┌──
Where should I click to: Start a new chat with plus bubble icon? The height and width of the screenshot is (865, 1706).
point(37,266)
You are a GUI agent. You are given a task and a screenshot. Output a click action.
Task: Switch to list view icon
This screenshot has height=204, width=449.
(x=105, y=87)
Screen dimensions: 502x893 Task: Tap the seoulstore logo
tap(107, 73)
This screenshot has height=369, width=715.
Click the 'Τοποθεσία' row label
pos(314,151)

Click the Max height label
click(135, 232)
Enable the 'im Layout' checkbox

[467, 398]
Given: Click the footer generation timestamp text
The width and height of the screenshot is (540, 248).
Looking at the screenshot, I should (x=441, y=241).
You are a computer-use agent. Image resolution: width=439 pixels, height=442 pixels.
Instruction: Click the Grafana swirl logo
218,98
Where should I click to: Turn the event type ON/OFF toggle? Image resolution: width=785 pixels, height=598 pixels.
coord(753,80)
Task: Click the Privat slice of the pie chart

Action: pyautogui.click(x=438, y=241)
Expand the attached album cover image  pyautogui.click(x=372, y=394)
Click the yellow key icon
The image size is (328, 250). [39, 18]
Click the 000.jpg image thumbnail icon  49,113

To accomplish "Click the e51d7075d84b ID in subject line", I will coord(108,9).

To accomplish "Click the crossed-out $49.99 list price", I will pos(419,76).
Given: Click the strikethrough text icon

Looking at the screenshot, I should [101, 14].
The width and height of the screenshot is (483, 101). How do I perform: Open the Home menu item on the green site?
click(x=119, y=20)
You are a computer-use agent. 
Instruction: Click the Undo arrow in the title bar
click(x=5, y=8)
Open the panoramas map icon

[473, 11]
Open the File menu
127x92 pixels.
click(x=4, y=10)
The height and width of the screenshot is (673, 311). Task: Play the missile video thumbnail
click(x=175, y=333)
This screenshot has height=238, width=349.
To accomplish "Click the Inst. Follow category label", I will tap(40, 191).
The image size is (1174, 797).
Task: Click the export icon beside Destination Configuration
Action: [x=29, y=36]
└──
> Assignment: Copy out every line of the data in which the word "agent" is found.

> Answer box:
You are a GUI agent. You are given a task and a screenshot. Output a click action.
You are a computer-use agent. Image resolution: width=439 pixels, height=442 pixels.
You are a computer-use agent. 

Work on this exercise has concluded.